The actual technique stays the same. The same two hands, the same firm pressure, the same patience to hold it. What goes up is the cost of waiting. Three minutes of pressure that is not working is the cue to escalate, not to keep waiting another three.
Same hands. Same pressure. Less time to spend deciding.
Tourniquets on children
Yes, tourniquets work on children. It is the question parents ask first.
The published pediatric trauma literature and the Committee on Tactical Combat Casualty Care's pediatric guidance both treat commercial windlass tourniquets, including the CAT, as appropriate for pediatric limb hemorrhage when direct pressure cannot stop the bleed.
The placement rule is the same as for adults. Two to three inches above the wound, on a single long bone, never over a joint. Above the elbow for an arm wound. Above the knee for a leg wound. Tighten until the bright red bleeding stops, not until it slows. Note the time.
Where children differ is size. A windlass tourniquet only works if the strap can occlude the artery, and on a very small infant the limb may be too small for the device to do that. In that situation the available tools are direct pressure and wound packing.
The good news, in the same breath, is that direct pressure on a small limb is correspondingly easier to apply with full coverage from a single hand.
Test your response
Your seven-year-old falls off the playground climber and lands on a sharp edge.
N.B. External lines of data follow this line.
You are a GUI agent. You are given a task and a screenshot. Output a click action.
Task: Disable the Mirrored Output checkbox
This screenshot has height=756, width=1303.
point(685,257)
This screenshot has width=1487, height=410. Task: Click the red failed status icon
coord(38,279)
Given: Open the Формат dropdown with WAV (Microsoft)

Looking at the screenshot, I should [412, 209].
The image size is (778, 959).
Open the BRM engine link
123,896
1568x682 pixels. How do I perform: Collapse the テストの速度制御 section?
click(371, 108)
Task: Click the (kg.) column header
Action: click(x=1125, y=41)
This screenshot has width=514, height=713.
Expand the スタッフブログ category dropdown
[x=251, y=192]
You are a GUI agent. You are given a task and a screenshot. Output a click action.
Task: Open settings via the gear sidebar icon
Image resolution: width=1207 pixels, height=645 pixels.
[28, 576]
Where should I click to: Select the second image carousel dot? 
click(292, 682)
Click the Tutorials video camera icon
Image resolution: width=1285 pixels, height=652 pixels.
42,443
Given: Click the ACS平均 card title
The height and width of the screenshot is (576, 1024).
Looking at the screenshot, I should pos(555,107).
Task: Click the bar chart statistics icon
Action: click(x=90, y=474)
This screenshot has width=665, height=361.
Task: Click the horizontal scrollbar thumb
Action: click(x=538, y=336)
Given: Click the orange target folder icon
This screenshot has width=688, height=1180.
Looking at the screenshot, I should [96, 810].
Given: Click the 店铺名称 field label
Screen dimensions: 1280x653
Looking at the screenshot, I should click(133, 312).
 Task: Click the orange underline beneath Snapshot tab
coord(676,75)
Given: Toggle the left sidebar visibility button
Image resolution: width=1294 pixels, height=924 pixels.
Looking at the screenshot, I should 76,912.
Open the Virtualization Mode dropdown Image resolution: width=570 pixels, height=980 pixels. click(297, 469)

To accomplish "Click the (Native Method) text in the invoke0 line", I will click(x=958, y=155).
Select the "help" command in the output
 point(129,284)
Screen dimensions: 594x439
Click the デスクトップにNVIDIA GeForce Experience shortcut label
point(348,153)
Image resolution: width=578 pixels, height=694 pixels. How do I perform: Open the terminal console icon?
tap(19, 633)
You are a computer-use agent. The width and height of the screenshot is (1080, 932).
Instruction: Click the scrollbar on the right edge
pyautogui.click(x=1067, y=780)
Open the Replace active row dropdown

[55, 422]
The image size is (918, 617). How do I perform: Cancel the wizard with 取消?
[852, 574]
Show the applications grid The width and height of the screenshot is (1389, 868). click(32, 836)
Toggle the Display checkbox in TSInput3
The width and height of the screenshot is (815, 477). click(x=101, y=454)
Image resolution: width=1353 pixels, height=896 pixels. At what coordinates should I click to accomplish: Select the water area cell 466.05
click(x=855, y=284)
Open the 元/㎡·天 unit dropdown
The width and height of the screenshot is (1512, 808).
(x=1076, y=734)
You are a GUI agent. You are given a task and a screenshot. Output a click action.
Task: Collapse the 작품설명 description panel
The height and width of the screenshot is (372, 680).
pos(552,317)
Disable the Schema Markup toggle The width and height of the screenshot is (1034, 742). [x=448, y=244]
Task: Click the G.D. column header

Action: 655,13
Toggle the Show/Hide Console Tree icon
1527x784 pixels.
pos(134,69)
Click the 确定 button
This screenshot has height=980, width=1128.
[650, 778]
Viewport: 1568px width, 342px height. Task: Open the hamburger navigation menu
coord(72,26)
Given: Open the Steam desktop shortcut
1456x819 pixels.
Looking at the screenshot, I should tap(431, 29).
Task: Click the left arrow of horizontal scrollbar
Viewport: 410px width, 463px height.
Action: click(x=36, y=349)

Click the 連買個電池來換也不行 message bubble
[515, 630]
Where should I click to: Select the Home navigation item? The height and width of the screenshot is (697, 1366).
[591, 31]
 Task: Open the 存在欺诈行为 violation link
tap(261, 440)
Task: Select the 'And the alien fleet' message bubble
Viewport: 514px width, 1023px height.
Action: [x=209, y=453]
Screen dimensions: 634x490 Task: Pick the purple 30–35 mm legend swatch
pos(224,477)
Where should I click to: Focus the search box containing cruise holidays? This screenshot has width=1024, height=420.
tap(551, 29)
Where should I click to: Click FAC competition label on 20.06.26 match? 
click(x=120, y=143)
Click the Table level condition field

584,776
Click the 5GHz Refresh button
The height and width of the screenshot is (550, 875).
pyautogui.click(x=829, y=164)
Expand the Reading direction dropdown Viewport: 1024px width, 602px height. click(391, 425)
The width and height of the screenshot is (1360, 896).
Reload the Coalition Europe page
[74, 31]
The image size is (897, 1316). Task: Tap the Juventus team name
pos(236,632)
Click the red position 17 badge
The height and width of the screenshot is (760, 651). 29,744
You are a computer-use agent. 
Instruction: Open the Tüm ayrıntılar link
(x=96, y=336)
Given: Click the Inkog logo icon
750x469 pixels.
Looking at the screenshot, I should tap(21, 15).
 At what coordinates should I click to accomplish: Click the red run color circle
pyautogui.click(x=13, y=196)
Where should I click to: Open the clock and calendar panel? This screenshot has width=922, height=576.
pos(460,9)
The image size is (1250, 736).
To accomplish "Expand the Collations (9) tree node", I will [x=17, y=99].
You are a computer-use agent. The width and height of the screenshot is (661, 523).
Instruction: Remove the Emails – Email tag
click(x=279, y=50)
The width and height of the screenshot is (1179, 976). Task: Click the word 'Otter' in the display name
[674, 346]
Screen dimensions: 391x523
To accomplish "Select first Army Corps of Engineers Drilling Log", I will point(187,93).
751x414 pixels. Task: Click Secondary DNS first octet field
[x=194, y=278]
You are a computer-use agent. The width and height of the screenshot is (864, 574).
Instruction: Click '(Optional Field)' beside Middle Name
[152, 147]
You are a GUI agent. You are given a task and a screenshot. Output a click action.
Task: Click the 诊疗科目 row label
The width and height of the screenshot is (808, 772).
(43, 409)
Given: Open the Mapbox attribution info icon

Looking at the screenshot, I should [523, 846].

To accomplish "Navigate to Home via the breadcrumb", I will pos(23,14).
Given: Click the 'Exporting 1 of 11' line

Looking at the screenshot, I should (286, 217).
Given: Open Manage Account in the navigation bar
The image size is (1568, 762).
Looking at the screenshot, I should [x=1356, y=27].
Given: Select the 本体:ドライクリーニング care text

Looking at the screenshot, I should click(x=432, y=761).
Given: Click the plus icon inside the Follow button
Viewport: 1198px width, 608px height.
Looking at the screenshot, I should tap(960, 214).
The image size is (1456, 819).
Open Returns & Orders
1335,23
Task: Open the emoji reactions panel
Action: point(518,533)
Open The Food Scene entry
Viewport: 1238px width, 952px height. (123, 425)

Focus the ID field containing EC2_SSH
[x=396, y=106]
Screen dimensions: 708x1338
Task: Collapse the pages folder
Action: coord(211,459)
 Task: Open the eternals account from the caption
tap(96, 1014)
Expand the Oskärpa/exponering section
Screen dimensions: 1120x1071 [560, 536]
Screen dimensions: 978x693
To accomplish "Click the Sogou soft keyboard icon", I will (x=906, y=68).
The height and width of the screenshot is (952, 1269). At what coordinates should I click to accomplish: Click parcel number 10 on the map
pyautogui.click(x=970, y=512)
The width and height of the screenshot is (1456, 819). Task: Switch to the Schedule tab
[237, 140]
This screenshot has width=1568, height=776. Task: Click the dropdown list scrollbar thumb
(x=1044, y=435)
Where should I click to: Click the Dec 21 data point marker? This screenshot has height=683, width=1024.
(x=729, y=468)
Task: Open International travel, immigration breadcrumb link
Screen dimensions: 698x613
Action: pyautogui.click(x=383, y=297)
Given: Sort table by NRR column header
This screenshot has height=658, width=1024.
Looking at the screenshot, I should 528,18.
There is a deep cut on the side of their lower leg. Blood is coming faster than you expected, soaking the towel you grabbed. You are in the park, three minutes from the car. What do you do first?
Be honest. No one's watching.
Nosebleeds in kids: when they're routine and when they're not
Most childhood nosebleeds are routine. Dry air, a knock, a finger that found its way in. The vast majority stop with the right technique at home.
The technique: sit the child upright, lean them forward, and pinch the soft part of the nose just below the bony bridge. Hold for ten full minutes without letting go to check. Have the child breathe through the mouth.
The American Academy of Pediatrics and the American Red Cross both teach this approach.
Leaning forward, not back, matters. Tilting the head back sends blood down the throat. Swallowed blood causes vomiting, and you also lose the ability to estimate how much has actually been lost.
Do not pack a child's nose with tissue or cotton. It tends to be inhaled, forgotten, or to make the bleed worse when it comes out. Packing is a clinician's tool, with the right materials and the ability to remove them safely. At home, the pinch is the protocol.
Where parents go wrong
The most common errors are not about courage. They are about the small, well-meaning instincts that make pressure less effective than it should be.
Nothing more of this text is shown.